## [Directions for this task]
The entries are to be repeated exactly, with all pictures omitted.

## [Data]

BEGIN

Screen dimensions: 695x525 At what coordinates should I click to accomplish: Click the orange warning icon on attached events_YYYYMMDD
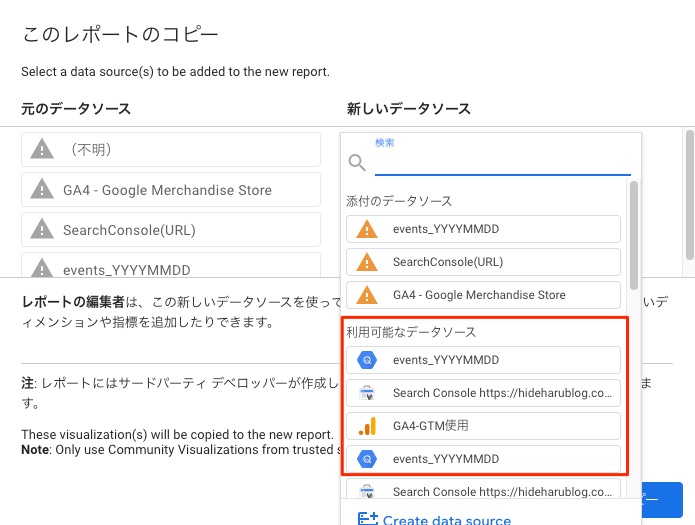[367, 229]
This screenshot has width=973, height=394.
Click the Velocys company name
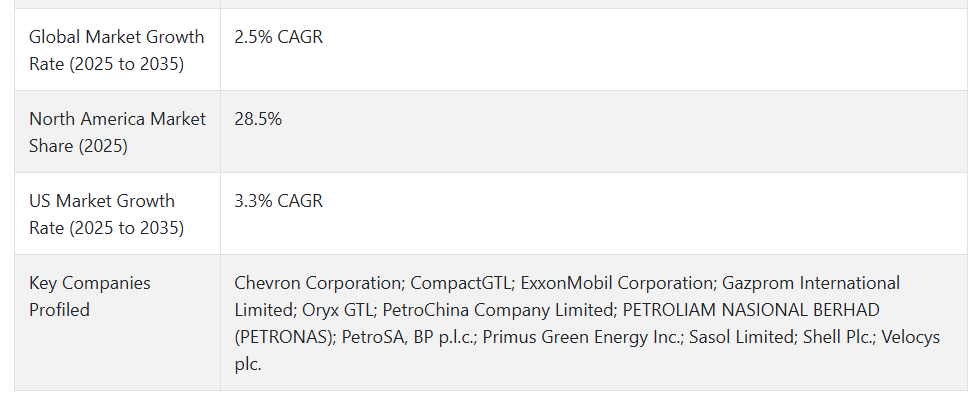[910, 337]
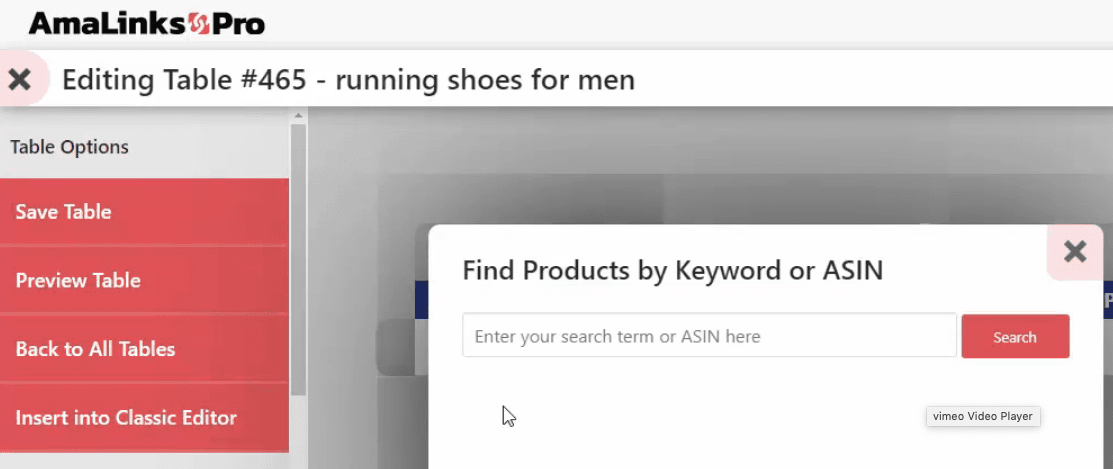Image resolution: width=1113 pixels, height=469 pixels.
Task: Click the Table Options section header
Action: tap(70, 147)
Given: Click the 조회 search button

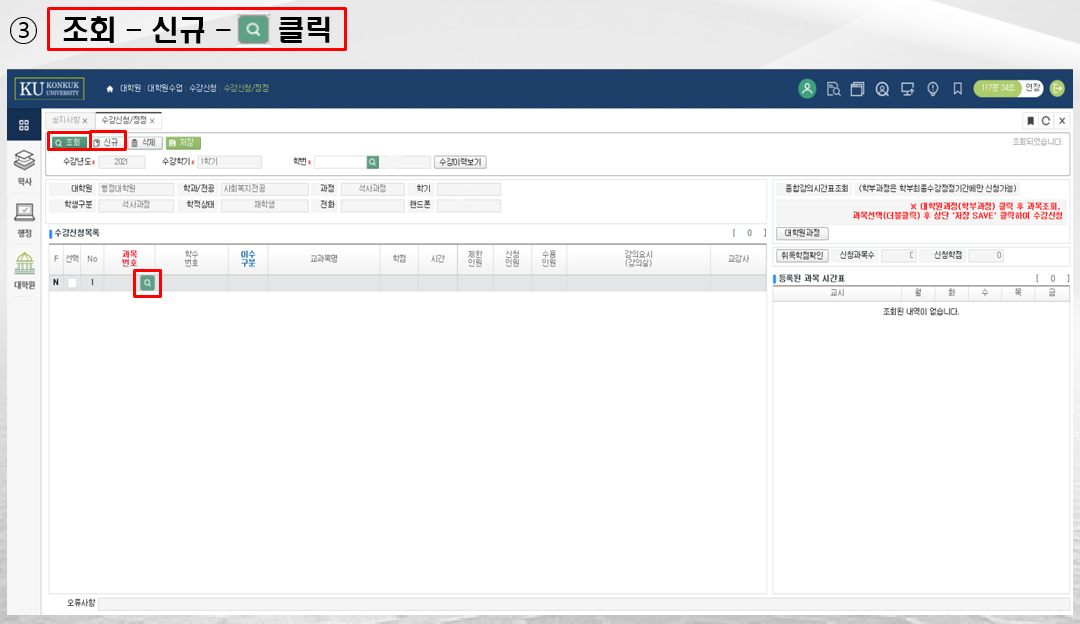Looking at the screenshot, I should click(69, 143).
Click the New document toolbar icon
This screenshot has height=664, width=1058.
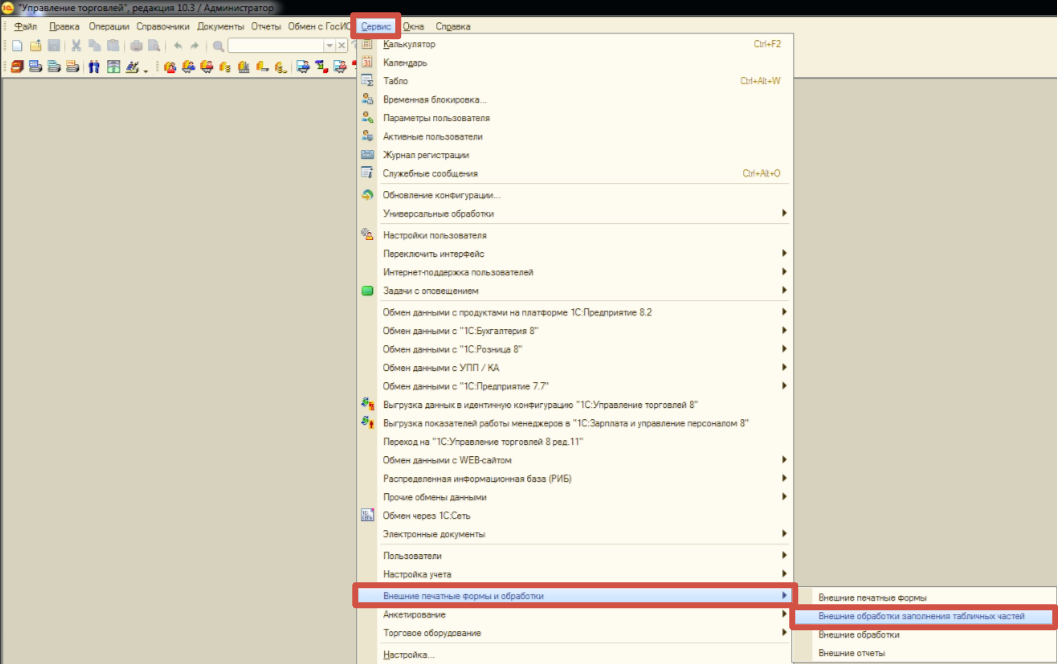pos(18,45)
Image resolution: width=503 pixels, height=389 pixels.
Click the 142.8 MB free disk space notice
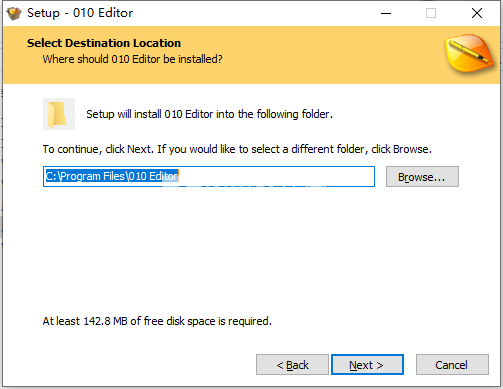(x=157, y=321)
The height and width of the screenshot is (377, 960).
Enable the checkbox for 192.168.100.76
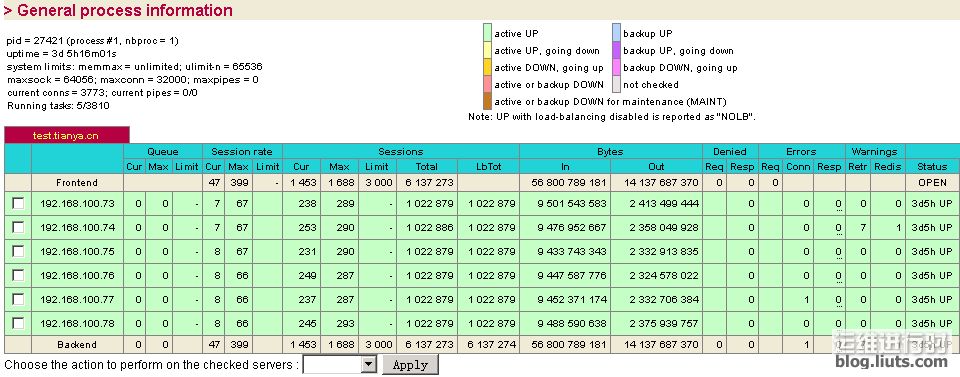[x=18, y=275]
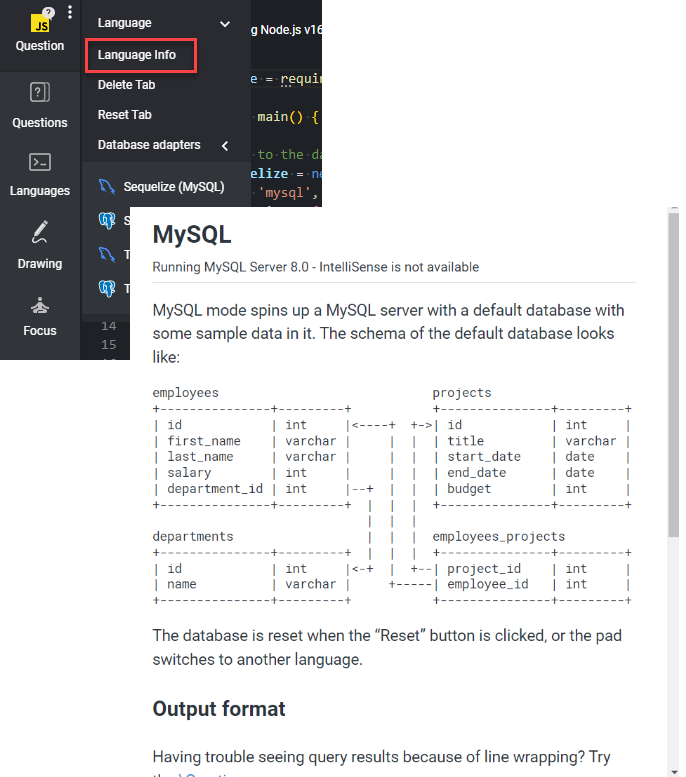Choose Language Info menu item
This screenshot has height=777, width=686.
coord(137,55)
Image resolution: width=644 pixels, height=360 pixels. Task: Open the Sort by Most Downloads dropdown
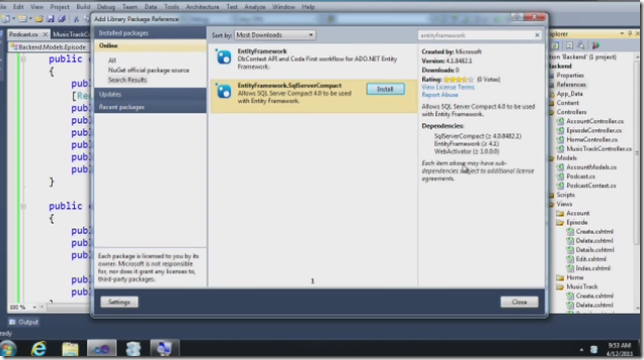(275, 35)
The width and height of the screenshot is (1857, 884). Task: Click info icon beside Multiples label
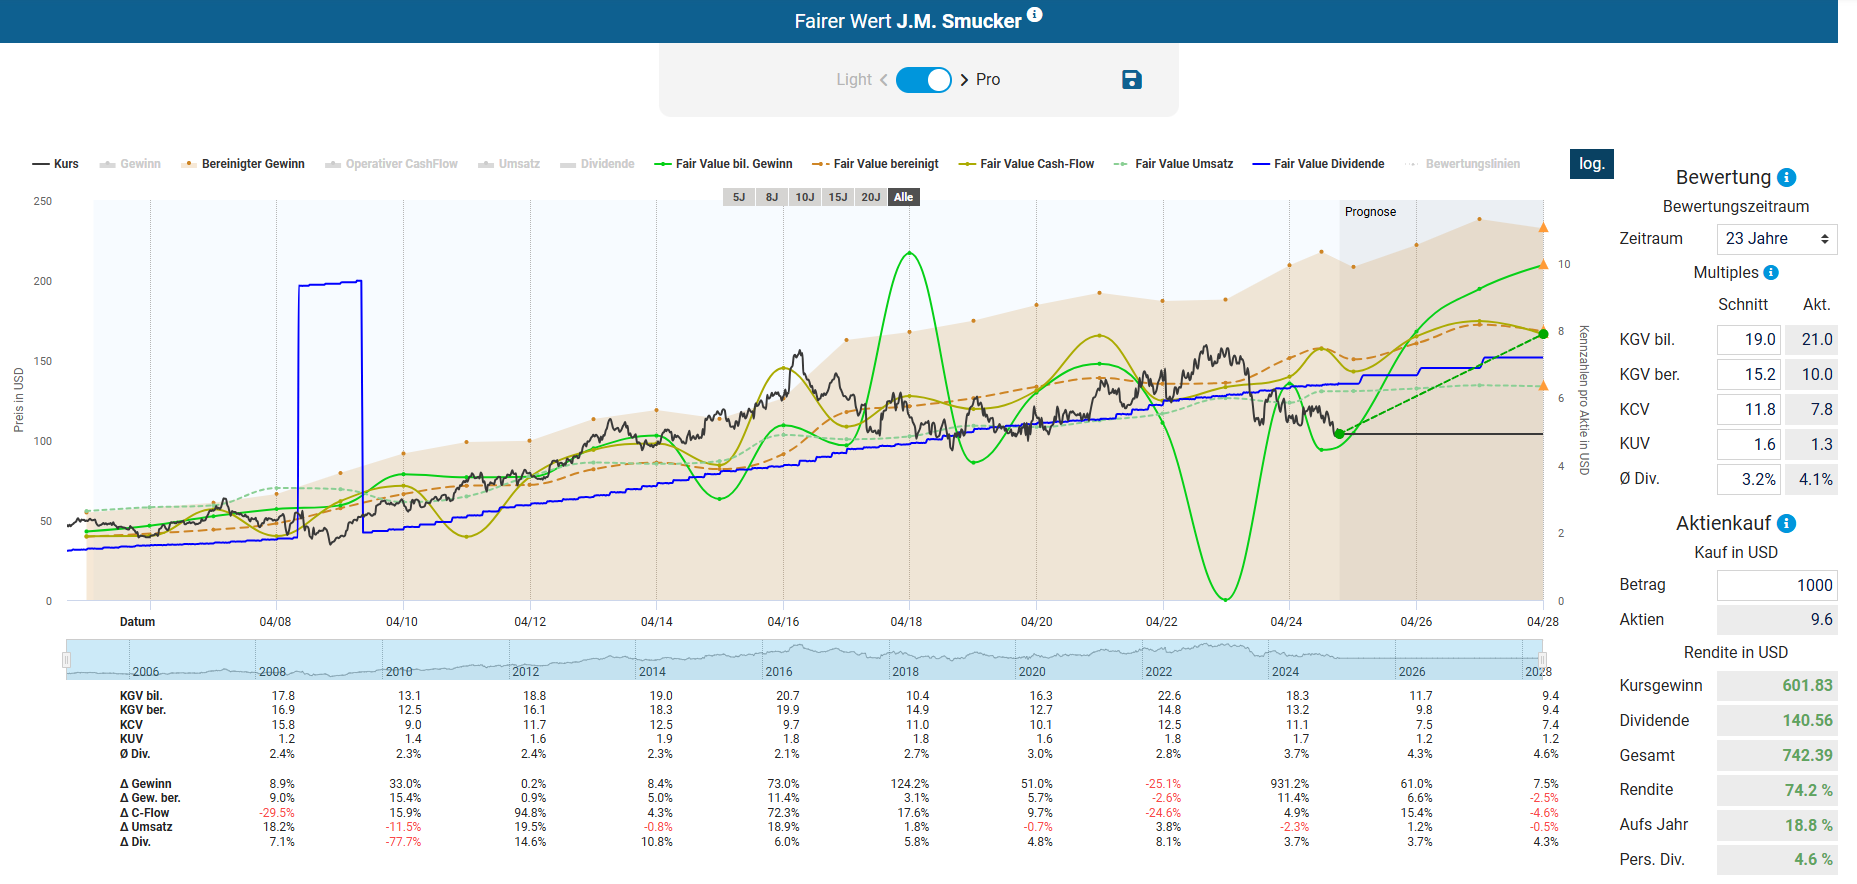[1771, 272]
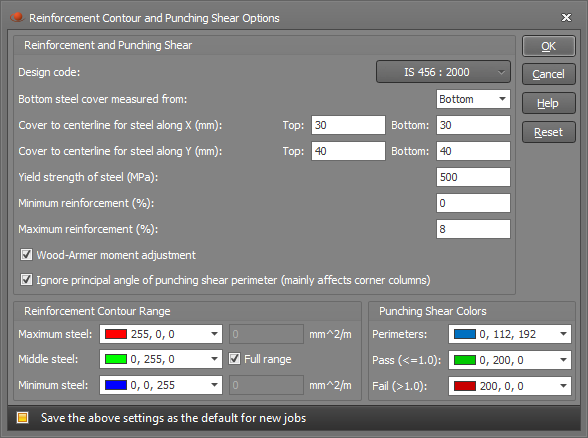Open the Middle steel color dropdown
The width and height of the screenshot is (588, 438).
(161, 359)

END

## [Answer section]
Screen dimensions: 695x525 At what coordinates should I click to accomplish: Click the orange warning icon on attached events_YYYYMMDD
[367, 229]
This screenshot has width=973, height=394.
Click the Velocys company name
[910, 337]
Image resolution: width=1113 pixels, height=469 pixels.
Task: Click the Table Options section header
Action: tap(70, 147)
Given: Click the 조회 search button

Looking at the screenshot, I should click(69, 143).
Click the New document toolbar icon
This screenshot has height=664, width=1058.
pos(18,45)
Image resolution: width=503 pixels, height=389 pixels.
Click the 142.8 MB free disk space notice
(x=157, y=321)
The height and width of the screenshot is (377, 960).
Enable the checkbox for 192.168.100.76
[x=18, y=275]
Choose Language Info menu item
This screenshot has height=777, width=686.
coord(137,55)
Image resolution: width=644 pixels, height=360 pixels. Task: Open the Sort by Most Downloads dropdown
(275, 35)
The width and height of the screenshot is (1857, 884). Task: Click info icon beside Multiples label
[1771, 272]
Open the Middle steel color dropdown
The width and height of the screenshot is (588, 438).
(161, 359)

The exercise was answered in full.